Najpierw Krzyżacy, potem Bażyński
Pierwsza pisana wzmianka o Kadynach pochodzi z 1255 r., kiedy to miejscowość staje się siedzibą najpierw komturstwa krzyżackiego, a później okręgu leśnego z folwarkiem i zameczkiem myśliwskim. Klęska zakonu pod Grunwaldem i duże zadłużenie spowodowały, że Krzyżacy spłacając dług, oddali majątek w 1431 r. Janowi Bażyńskiemu, szlachcicowi, który najpierw był w służbie krzyżackiej, później tworzył Związek Pruski i w 1454 r. był jednym z inicjatorów inkorporacji zbuntowanych terenów do Korony Polskiej. Został pierwszym gubernatorem Prus Królewskich.

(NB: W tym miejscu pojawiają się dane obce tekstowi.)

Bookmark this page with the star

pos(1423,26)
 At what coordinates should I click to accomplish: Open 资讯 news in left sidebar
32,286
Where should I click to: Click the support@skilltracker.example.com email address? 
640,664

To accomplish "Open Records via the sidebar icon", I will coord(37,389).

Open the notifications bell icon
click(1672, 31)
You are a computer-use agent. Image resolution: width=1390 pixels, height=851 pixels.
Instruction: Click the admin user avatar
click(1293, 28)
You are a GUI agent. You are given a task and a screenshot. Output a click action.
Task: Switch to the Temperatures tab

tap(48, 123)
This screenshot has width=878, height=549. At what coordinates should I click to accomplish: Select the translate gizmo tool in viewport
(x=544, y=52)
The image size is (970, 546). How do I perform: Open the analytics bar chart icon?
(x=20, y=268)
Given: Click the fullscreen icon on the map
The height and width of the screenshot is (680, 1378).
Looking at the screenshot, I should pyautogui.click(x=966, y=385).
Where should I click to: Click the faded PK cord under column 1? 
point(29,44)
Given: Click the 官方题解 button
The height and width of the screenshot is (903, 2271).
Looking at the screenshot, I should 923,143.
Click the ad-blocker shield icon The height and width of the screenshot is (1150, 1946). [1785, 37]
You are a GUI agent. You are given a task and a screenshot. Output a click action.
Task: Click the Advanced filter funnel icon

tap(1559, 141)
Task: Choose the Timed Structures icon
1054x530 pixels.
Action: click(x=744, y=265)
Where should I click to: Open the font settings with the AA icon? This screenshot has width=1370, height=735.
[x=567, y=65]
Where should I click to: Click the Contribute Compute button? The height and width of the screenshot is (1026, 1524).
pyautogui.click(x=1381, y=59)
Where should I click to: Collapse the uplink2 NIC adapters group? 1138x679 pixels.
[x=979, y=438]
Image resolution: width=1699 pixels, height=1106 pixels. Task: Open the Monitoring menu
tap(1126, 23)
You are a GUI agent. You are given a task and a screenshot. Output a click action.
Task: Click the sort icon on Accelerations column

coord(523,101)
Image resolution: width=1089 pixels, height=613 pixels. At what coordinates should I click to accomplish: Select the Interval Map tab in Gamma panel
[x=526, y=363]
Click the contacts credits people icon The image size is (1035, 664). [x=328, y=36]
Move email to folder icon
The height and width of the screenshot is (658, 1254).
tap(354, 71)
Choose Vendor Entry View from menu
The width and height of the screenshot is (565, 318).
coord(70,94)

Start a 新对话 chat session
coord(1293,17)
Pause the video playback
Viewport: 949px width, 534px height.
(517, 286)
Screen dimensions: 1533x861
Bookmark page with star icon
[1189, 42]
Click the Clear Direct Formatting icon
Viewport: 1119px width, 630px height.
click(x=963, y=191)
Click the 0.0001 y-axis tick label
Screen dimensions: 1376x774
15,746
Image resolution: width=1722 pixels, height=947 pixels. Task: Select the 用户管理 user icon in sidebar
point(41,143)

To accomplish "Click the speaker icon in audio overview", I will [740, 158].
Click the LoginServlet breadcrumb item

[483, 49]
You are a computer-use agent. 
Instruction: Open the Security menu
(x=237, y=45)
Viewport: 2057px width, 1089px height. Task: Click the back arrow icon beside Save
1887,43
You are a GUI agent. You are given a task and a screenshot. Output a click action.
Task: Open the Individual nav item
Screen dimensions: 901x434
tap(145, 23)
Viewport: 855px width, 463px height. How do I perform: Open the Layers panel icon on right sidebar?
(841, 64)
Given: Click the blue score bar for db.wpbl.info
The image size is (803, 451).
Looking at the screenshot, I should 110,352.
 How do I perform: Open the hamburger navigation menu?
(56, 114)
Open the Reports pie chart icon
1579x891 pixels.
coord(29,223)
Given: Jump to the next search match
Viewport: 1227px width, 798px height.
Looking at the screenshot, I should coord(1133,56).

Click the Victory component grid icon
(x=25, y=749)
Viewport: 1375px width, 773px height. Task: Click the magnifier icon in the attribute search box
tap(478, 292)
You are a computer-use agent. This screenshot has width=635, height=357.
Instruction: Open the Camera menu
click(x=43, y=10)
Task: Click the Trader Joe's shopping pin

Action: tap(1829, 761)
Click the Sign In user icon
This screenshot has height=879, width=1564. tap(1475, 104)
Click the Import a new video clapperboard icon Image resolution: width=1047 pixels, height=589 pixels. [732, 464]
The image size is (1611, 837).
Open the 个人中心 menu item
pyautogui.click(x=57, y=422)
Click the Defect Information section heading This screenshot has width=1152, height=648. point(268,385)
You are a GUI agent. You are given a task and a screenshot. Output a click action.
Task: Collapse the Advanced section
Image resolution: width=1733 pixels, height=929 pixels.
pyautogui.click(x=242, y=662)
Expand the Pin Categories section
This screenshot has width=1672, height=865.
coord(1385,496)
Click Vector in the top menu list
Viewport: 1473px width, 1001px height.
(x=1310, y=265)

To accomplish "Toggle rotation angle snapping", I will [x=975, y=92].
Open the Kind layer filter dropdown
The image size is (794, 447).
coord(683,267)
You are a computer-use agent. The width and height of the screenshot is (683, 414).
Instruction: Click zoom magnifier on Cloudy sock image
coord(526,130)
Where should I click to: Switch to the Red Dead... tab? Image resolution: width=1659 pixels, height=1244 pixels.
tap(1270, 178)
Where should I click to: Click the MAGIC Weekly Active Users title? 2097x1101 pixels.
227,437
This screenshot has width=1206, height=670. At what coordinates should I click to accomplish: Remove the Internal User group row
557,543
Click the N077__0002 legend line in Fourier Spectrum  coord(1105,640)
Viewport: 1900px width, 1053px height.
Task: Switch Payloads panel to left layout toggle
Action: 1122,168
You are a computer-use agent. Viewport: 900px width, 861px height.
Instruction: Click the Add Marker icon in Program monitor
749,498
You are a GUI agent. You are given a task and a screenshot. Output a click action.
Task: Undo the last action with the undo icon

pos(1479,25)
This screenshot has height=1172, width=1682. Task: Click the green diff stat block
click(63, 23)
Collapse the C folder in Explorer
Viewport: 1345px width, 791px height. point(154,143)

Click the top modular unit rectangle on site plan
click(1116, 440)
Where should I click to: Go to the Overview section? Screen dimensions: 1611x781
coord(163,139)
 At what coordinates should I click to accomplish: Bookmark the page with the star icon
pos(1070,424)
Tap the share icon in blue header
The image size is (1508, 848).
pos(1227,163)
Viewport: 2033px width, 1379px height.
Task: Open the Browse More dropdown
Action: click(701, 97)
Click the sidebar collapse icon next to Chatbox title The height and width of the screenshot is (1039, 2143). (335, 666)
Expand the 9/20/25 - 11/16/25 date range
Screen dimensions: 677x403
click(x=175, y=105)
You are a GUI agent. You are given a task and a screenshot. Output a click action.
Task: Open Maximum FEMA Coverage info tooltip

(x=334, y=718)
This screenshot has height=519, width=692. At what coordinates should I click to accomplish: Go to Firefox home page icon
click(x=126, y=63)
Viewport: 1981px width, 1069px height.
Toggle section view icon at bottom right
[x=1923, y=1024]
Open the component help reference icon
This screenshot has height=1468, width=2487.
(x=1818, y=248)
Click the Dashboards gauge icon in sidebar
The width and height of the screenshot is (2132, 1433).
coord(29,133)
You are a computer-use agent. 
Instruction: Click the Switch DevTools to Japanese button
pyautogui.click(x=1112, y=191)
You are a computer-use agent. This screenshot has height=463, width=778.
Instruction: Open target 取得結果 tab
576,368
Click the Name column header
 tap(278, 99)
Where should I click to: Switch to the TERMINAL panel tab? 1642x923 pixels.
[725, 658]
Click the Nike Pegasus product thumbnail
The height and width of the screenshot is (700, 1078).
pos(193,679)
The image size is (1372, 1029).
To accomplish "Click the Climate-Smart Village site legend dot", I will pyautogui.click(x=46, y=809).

Kadyny pozostały w rodzie Bażyńskich do 1605 r. kiedy to odsprzedali je Elblągowi.
Brikner i cesarz
W 1817 r. właścicielem wsi został elbląski kupiec Daniel Brikner, a w 1827roku jego wnuk Eduard Brikner. W 1898 r. skłócony z rodziną przekazał Kadyny w spadku cesarzowi Wilhelmowi II. Rodzina zaskarżyła darowiznę, ale są dwie wersje wydarzeń. Jedna głosi, że „sprawiedliwości stało się zadość” i cesarz pozostał przy majątku; druga, że nie było prawnika, który by się odważył wystąpić przeciw nowemu właścicielowi.
Wilhelmowi II spodobała się miejscowość, przebudował pałac, pobudował nowe siedziby dla służby, rozbudował też folwark. Powstała stadnina, gorzelnia. Oprócz cegielni powstała manufaktura majoliki , gdzie produkowano ekskluzywne wyroby ze specjalnej glinki. Twórcami byli zapraszani przez cesarza artyści. Obecnie niektóre wyrobów możemy zobaczyć w elbląskim muzeum, gdzie eksponowany jest prywatny zbiór pana Parzycha.
Cesarz przybywał do letniej posiadłości, jaką stały się Kadyny, specjalnym pociągiem i z przystanku był przewożony końmi. W okolicznych lasach namiętnie polował, a jego okazałe zdobycze upamiętniane były głazami narzutowymi z odpowiednimi inskrypcjami.
W rejonie Kadyn pojawiły się też jelenie sika podarowane cesarzowi przesz cesarza Japonii Mutsuhito w 1910 r. Ten gatunek żyje w Mandżurii, Chinach, Korei i Japonii. W Polsce dobrze się zaaklimatyzowały i żyją w okolicznych lasach do dzisiaj.
Dąb Bażyńskiego
Przy wjeździe do Kadyn od strony Elbląga rośnie okazały dąb, zaliczany do jednego z najstarszych w Polsce. Liczy znacznie ponad 700 lat. Jego obwód to ok. 10 metrów, a wysokość ponad 20 m. Przy ziemi znajduje się okazała dziupla, powstała prawdopodobnie ponad 100 lat temu. Na zlecenie cesarza była tam stróżówka, a drzewa strzegł umundurowany strażnik. W czasach wspomnianego Briknera w dziupli mieściło się 11 żołnierzy.
Dawniej nazywano go 1000-letnim Dębem Niemiec, od końca XIX w. był znany jako Dąb Królewski, a po 1945 r. jako Dąb Kadyny, po czym Dąb Odrodzenia Polski. Obecnie nazywany jest Dębem Bażyńskiego. Obok niego rośnie sześć okazałych dębów, liczących ponad 300 lat. Symbolizują one według legendy sześciu synów księżniczki Kadyny, którzy mieli bronić tego terenu przed Krzyżakami. Obecnie Dąb Bażyńskiego otoczony jest płotkiem, ale niestety drzewo stopniowo umiera.
Obok dębu przebiega czerwony szlak turystyczny prowadzący z Torunia do Olsztyna, przechodzi on między innymi także przez Elbląg.